• **DO THIS**: Reproduce the lines of the listing between the line containing "This screenshot has width=1568, height=547." and the line containing "Action: (x=56, y=222)", both included. Repeat only those lines.

**********

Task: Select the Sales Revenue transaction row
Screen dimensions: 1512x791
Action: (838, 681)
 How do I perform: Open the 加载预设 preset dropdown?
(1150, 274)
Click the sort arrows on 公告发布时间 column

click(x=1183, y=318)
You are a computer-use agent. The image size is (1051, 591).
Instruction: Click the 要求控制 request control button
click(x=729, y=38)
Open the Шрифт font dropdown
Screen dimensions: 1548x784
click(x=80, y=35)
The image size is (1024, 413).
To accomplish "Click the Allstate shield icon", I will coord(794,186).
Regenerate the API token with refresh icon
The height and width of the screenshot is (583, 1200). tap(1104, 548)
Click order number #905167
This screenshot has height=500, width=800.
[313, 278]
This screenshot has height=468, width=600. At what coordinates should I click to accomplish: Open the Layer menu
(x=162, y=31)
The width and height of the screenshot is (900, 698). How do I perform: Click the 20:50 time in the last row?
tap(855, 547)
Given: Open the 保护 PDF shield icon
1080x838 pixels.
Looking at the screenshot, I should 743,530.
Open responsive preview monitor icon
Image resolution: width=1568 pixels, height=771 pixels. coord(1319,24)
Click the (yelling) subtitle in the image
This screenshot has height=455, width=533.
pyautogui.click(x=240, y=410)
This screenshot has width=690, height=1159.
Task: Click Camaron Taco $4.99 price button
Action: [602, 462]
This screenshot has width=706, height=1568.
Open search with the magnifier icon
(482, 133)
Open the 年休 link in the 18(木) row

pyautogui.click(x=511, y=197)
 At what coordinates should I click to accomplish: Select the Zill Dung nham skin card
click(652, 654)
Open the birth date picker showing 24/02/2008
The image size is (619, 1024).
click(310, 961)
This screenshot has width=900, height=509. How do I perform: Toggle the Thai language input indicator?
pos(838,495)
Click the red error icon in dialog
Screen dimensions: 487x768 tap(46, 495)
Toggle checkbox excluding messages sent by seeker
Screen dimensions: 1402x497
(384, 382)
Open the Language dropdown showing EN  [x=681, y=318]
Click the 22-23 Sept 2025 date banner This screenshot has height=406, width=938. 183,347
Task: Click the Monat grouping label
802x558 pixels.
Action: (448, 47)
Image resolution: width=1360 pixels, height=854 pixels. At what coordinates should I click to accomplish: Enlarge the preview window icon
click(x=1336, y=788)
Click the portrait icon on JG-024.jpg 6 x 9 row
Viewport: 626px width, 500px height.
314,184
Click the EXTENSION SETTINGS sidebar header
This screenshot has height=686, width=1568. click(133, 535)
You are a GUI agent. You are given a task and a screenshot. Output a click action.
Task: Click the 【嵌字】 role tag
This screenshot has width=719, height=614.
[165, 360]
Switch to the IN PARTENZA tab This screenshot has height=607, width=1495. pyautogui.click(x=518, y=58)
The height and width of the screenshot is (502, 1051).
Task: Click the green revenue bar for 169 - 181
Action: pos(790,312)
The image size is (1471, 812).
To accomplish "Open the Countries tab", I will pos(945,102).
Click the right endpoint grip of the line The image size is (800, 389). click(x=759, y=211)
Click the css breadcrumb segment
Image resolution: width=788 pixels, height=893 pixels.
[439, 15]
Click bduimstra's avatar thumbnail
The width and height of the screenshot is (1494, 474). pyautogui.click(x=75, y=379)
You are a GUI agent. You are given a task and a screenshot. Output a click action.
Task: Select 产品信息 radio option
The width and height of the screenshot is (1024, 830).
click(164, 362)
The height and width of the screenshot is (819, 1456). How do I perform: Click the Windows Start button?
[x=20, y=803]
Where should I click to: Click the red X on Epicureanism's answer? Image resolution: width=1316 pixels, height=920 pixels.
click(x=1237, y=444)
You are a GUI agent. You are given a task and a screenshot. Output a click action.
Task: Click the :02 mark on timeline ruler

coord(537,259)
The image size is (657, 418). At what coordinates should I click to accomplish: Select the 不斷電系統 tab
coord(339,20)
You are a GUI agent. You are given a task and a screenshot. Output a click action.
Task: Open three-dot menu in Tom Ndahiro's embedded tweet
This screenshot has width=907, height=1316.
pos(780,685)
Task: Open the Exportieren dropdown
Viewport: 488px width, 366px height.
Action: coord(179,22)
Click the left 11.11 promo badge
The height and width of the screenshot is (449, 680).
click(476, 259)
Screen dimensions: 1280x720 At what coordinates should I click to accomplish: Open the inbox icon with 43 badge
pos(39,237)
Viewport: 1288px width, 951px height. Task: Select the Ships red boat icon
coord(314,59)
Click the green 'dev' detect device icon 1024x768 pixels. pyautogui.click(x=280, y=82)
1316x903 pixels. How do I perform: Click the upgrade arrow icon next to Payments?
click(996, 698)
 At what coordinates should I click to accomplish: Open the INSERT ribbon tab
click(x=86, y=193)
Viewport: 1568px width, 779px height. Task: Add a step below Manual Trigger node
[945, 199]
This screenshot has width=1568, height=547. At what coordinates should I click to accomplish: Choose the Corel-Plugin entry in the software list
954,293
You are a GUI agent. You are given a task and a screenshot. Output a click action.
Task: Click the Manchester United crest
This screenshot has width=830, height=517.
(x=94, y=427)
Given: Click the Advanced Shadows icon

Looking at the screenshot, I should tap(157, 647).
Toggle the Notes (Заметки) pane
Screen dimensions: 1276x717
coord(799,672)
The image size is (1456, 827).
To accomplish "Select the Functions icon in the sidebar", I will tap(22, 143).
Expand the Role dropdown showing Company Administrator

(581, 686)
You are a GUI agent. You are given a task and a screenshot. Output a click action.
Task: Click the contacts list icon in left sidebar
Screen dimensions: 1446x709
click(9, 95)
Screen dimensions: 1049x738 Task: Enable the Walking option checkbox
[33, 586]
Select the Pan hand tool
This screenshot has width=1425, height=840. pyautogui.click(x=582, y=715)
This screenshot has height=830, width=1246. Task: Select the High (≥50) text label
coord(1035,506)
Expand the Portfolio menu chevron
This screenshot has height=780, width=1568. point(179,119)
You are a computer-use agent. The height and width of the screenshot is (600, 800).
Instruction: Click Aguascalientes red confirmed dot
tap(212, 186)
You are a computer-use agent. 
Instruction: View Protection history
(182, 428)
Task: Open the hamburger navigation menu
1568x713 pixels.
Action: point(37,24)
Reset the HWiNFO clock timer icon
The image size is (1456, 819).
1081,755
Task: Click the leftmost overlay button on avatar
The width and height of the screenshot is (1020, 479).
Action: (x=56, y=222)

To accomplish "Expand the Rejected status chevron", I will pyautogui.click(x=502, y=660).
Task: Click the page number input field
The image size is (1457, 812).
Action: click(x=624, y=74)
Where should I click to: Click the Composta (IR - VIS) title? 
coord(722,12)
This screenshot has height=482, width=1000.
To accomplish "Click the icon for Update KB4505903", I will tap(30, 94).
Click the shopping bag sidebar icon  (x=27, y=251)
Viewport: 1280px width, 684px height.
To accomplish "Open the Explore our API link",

**********

• **THE OUTPUT**:
This screenshot has width=1568, height=547. At what coordinates should I click to accomplish: Choose the Corel-Plugin entry in the software list
954,293
You are a GUI agent. You are given a task and a screenshot. Output a click action.
Task: Click the Manchester United crest
This screenshot has width=830, height=517.
(x=94, y=427)
Given: Click the Advanced Shadows icon

Looking at the screenshot, I should tap(157, 647).
Toggle the Notes (Заметки) pane
Screen dimensions: 1276x717
coord(799,672)
The image size is (1456, 827).
To accomplish "Select the Functions icon in the sidebar", I will tap(22, 143).
Expand the Role dropdown showing Company Administrator

(581, 686)
You are a GUI agent. You are given a task and a screenshot. Output a click action.
Task: Click the contacts list icon in left sidebar
Screen dimensions: 1446x709
click(9, 95)
Screen dimensions: 1049x738 Task: Enable the Walking option checkbox
[33, 586]
Select the Pan hand tool
This screenshot has width=1425, height=840. pyautogui.click(x=582, y=715)
This screenshot has height=830, width=1246. Task: Select the High (≥50) text label
coord(1035,506)
Expand the Portfolio menu chevron
This screenshot has height=780, width=1568. point(179,119)
You are a computer-use agent. The height and width of the screenshot is (600, 800).
Instruction: Click Aguascalientes red confirmed dot
tap(212, 186)
You are a computer-use agent. 
Instruction: View Protection history
(182, 428)
Task: Open the hamburger navigation menu
1568x713 pixels.
Action: point(37,24)
Reset the HWiNFO clock timer icon
The image size is (1456, 819).
1081,755
Task: Click the leftmost overlay button on avatar
The width and height of the screenshot is (1020, 479).
Action: (x=56, y=222)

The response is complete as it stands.